Con el fin de asegurar que se haga justicia, y de que no haya más ataques a Barrios, miembros de su familia y/o otros miembros de la Comisión, quisiéro urgirle decididamente que realice las siguientes acciones :

1. Ordenar de inmediato una investigación plena sobre el ataque y las amenazas contra Barrios y asegurar que aquellos responsables, incluyendo a los autores intelectuales del delito, sean llevados a la justicia ; y

2. Ordenar a las autoridades locales a realizar medidas preventivas inmediatas para proteger la vida y la seguridad de Martín Amaru Barrios, su familia y otros miembros de la Comisión.

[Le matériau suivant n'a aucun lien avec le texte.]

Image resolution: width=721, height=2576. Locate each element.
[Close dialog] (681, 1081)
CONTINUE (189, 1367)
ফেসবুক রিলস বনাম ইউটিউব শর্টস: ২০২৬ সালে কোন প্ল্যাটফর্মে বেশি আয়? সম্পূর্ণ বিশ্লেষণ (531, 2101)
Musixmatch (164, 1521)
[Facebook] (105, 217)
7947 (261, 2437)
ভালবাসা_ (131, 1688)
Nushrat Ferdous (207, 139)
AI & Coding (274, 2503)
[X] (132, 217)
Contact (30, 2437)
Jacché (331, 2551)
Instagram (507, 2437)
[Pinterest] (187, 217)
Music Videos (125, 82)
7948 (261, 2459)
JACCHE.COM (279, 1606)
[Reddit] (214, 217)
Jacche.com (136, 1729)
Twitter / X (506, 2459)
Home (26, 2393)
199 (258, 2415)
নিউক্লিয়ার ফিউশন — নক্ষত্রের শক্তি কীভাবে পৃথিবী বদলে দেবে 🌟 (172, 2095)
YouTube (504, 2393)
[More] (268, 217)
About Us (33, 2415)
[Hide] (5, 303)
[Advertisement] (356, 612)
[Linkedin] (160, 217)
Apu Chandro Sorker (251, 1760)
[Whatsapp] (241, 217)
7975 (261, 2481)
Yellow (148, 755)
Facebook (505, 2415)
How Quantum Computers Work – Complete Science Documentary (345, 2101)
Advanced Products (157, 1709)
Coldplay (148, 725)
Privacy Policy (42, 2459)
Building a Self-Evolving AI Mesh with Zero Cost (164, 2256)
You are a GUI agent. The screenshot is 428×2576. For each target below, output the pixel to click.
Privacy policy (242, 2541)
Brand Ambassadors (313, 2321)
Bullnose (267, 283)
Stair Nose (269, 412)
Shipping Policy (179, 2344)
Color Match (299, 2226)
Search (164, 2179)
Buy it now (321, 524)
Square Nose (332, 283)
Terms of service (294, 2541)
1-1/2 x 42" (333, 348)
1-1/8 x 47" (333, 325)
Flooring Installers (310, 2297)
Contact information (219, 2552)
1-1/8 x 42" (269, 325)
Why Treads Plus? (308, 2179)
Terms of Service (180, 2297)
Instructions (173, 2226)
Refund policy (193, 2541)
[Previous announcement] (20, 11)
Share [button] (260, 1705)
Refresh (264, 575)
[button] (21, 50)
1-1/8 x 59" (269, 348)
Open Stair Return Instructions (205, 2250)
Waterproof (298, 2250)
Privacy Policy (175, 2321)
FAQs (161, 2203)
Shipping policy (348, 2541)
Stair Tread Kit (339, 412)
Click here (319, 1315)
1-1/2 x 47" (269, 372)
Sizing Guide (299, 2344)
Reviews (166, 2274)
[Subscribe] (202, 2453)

Quedo a la espera de recibir una pronta respuesta a esta carta.

Atentamente,

(Signature)

Traduction :

Monsieur le Gouverneur,

J’ai appris par Réseau-Solidarité (...) que le 30 décembre 2003, à 9h30, Martin Barrios, responsable de la Commission des Droits de l’Homme et du Travail a été agressé par un inconnu devant sa maison, à Tehuacán.

Comme vous le savez, Martin Barrios et la Commission ont joué un rôle très important pour la défense des droits des travailleurs des maquilas de la région de Tehuacán.

Je suis particulièrement inquiet que cette agression fasse partie d’une campagne plus importante pour faire taire Martin Marrios, les membres de sa famille et les autres membres de la commission. Afin d’assurer la sécurité et la justice et de mettre fin aux attaques, je vous demande instamment :

1. d’ordonner une enquête sur l’agression et les menaces à l’encontre de Martin Barrios et de vous assurer que les responsables, y compris ceux qui en ont donné l’ordre soient présentés à la justice.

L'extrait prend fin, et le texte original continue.